Natalia Golysheva travels to the Far East in Russia to meet the Old Believers, who relocated here from Bolivia after a century in exile. Here, in Dersu village they find salvation in their own community, refute most technological advances and home school their children. Natalia takes part in the community’s rituals Old Believers have carefully preserved, but not before they also put her through an unexpected test.
Why is it important for them to return to Russia to practice their faith? Why continue to stay despite all the hardships?
Produced and Presented by Natalia Golysheva
Picture: Old Belief Priest Father Nikola and his helper
Credit: Natalia Golysheva
Nov. 19, 2017
Baktash Noori is a 23-year-old practising Muslim Mancunian YouTube vlogger. He lives just five minutes drive from the Manchester Arena where, six months ago, 22 people were killed by suicide bomber. In the days after the attack his parents were warning him to stay off the streets, worried that the colour of his skin and his faith would make him a target for attack. Instead Baktash took to the Manchester streets, blindfolded, with a cardboard sign inviting people to give him a hug. Scared of the reaction right up until the minute he covered his eyes, he says he did not receive a single negative comment. The video he posted has been viewed nearly a million times. He received 5,000 positive emails in three days and had to switch his phone off because his social media notifications were buzzing non-stop.
Abdullah Rashid Vavdiwala was one of the many Muslim taxi drivers who also hit the headlines in the hours and days after the bombing for giving free taxi rides to anyone stranded in the wake of the bomb.

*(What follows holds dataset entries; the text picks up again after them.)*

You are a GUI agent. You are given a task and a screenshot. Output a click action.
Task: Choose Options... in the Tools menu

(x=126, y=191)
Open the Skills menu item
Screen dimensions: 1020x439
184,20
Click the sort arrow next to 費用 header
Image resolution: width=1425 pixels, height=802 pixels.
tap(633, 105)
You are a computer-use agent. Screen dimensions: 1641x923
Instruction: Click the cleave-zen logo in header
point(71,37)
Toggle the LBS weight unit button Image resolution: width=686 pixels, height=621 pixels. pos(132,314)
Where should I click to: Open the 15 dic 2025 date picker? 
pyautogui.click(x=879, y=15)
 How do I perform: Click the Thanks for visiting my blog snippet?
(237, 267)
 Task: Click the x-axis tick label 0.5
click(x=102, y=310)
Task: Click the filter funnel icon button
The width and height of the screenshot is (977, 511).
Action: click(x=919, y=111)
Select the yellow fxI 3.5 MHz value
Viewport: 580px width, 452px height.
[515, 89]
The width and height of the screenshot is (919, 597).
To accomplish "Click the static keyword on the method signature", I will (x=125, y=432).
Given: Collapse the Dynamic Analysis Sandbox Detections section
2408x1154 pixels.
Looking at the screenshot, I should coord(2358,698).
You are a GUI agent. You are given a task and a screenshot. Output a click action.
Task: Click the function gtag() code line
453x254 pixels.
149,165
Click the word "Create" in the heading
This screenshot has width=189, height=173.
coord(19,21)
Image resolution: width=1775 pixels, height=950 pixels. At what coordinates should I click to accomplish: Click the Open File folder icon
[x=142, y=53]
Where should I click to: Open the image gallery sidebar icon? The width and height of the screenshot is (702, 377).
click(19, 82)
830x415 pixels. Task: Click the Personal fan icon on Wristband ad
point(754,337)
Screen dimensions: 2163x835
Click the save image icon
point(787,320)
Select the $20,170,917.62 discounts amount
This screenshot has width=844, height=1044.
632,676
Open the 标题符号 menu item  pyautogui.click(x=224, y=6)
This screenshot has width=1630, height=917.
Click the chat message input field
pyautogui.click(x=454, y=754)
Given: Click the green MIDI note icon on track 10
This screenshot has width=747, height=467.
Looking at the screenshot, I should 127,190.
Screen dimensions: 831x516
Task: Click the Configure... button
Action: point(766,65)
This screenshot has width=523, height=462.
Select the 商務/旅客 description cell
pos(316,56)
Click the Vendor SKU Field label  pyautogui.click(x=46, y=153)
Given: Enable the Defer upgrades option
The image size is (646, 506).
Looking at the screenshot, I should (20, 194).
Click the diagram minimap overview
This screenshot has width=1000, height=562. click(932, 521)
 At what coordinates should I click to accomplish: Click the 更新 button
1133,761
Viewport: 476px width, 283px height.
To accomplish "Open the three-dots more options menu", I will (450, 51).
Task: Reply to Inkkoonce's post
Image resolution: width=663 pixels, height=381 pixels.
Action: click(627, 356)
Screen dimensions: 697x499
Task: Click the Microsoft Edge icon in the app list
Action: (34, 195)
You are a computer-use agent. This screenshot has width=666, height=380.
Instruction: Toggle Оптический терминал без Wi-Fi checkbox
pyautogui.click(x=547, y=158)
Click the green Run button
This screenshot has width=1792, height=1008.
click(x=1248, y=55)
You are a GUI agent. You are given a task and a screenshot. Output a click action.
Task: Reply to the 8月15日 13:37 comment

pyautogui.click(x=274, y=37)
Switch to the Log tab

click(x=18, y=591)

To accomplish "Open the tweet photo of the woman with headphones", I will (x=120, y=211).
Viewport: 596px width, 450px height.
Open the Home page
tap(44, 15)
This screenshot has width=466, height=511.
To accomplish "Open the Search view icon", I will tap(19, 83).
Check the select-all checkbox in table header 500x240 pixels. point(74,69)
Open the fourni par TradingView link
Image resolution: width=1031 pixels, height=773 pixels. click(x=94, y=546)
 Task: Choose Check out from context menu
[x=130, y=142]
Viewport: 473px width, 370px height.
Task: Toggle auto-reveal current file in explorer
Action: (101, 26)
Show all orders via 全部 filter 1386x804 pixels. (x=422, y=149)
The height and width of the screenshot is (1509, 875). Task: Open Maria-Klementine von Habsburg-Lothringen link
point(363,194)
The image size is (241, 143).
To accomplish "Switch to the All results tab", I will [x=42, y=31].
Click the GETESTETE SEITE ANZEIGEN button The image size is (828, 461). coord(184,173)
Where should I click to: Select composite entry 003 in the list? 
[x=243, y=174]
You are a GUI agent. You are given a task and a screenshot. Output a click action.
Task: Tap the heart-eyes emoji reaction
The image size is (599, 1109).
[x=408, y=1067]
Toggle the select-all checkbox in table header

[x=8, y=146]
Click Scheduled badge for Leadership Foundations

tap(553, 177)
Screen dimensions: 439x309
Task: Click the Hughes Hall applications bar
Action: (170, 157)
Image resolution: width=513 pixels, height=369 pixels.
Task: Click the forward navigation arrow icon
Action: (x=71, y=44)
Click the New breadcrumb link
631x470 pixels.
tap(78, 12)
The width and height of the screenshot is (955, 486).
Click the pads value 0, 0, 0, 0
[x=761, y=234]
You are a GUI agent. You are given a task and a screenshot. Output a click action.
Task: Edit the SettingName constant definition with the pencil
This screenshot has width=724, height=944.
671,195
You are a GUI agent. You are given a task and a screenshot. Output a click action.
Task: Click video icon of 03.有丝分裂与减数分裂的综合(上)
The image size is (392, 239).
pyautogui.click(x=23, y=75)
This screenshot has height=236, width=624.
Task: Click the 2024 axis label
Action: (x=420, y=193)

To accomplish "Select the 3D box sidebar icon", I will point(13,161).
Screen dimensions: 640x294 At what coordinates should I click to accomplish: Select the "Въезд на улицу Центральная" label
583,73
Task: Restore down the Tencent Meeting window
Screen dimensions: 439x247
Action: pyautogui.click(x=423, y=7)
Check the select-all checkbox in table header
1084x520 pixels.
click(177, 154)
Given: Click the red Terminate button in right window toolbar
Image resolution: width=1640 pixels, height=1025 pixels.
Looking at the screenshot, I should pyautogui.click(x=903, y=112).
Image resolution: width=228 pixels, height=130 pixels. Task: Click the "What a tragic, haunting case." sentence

Both are men of faith who personified the ‘We Love Manchester’ spirit.
For Heart and Soul, Athar Ahmed takes a trip round the city six months on from that horrific night with Baktash behind the microphone and Abdullah at the wheel.
They talk to 93-year-old Renee Black – the Jewish representative on the Blackburn Interfaith Initiative – whose tears in Albert Square as she stood next to her friend Sadiq Patel summed up the interfaith community’s response and became one of the iconic images of the city’s shared grief.
They also discuss whether faith can withstand such a terrible tragedy with Gibran Awan and his two sisters who were at the arena for the Ariana Grande concert on the night of the attack.
And they visit the Villa Road mosque in Oldham, fire bombed in the hours after the attack, to explore whether the ‘One Love’ response represents the real heart and soul of Manchester or is it a convenient veneer hiding the more unpalatable truth about our suspicions about Muslims and the knee-jerk association with terrorism.
Producer: Lissa Cook
Nov. 12, 2017
Audrey Brown is in South Africa to meet Pastor Xola Skosana. After nearly 20 years of ministering to a congregation impoverished by the legacy of apartheid he has rejected his Christian faith. It is a controversial message and uncomfortable for many Christians, but it is a message which has tapped into a bigger narrative in this troubled country. We hear how Xola struggled with his faith, and why he no longer sees his faith in the white Jesus of the established church.
Nov. 3, 2017
Around the world, thousands of children have been fathered by supposedly celibate Catholic priests. Most are never acknowledged. Those whose paternity does become known are often shamed into silence. Some have been forced to sign confidentiality agreements, other discovered in adulthood that their mothers became pregnant as a result of sexual assaults.
Hugh Costello talks to people in two countries where such cases are widespread – the Philippines and Uganda – and meets the children of priests as they struggle to gain recognition and respect. A new campaigning group is using DNA testing and documentation searches to hold priests – and their bishops – to account. But as the Vatican under Pope Francis continues to reject calls for priests to be allowed to marry, how willing is the church to put the needs of the children above those of the institution?